I’m sitting at the breakfast table of my grandmother’s house. The house hasn’t changed in the last 45 years and neither have the spirited debates that take place around the table. The table holds a unique power of neutrality for all those who sit around it. Anything can be discussed (politics, religion, sex, drugs and rock-n-roll) and all positions will be debated with civility.
A typical morning starts with my grandmother reviewing the University of Oklahoma sports scores in the Norman Transcript followed by the front page of the Oklahoman. At 95, she is still mentally sharp and even occasionally drives (except at night). Over endless cups of coffee she will discuss Kevin Durant’s three-point shooting, the latest political issue, and lately, a more trivial topic like who is the prettier first lady – Jacqueline Kennedy Onassis or Melania Trump.
The debates are intelligent, respectful and full of opposing views. They are actually enjoyable because of this. At one point a somewhat eccentric great uncle joined the conversations and expressed his views which I thought were more than “out-there”. He was steadfast and committed to his positions. His unwavering views made the breakfast table discussion challenging and bordering on unpleasant. But our family listened, treated him with courtesy and worked towards a consensus. We did not expel him from the table, tell him he was crazy or resort to Republican/Democrat type infighting.
On this particular morning, after a brief conversation about the first ladies’ different kinds of beauty, our discussion turned more substantial, to expectations and needs vs. wants.
Realizing the difference between our needs and our wants is something most Americans don’t recognize simply because our needs have long been taken care of, my grandmother said. Thus we tend to focus on our wants. At 95 years old, my grandmother has decades of wisdom. It does seem that most of the issues debated in Washington are “wants,” which is when we have gridlock. When a true “need” arises, it seems Washington gets its act together. If you have ever spent time in the third world (excluding a resort) you will instantly realize the difference.

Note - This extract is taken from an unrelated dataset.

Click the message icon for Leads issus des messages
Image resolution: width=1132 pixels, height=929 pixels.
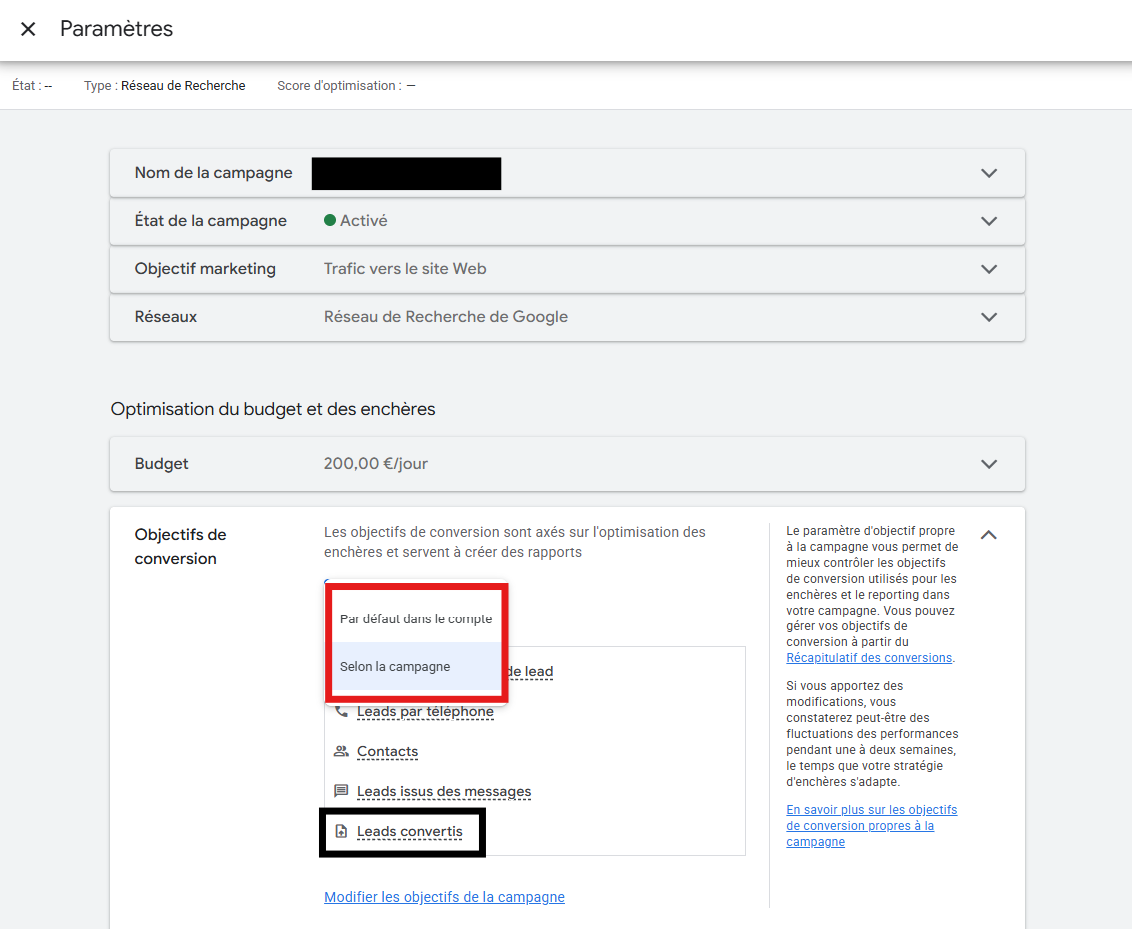341,791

Clarifying needs and wants is often my first task with new clients followed by prioritizing them. I thought to myself “Does my Grandmother need anything?” We were at the breakfast table where anything could be discussed so I asked.
She said, “No. I have money for whatever I need.”
“Ok,” I said, “is there anything you want?”
“Yes. I want more politicians to realize that if we can build family consensus around my kitchen table, they can do the same thing. And there are certain first ladies we want, and others we need, and beauty has nothing to do with being a good first lady.”
“Gosh, Grandma, why don’t we just relocate all the kitchen tables and grandmothers to Capitol Hill?”
We had a good laugh.
And with that, we returned to the sports pages.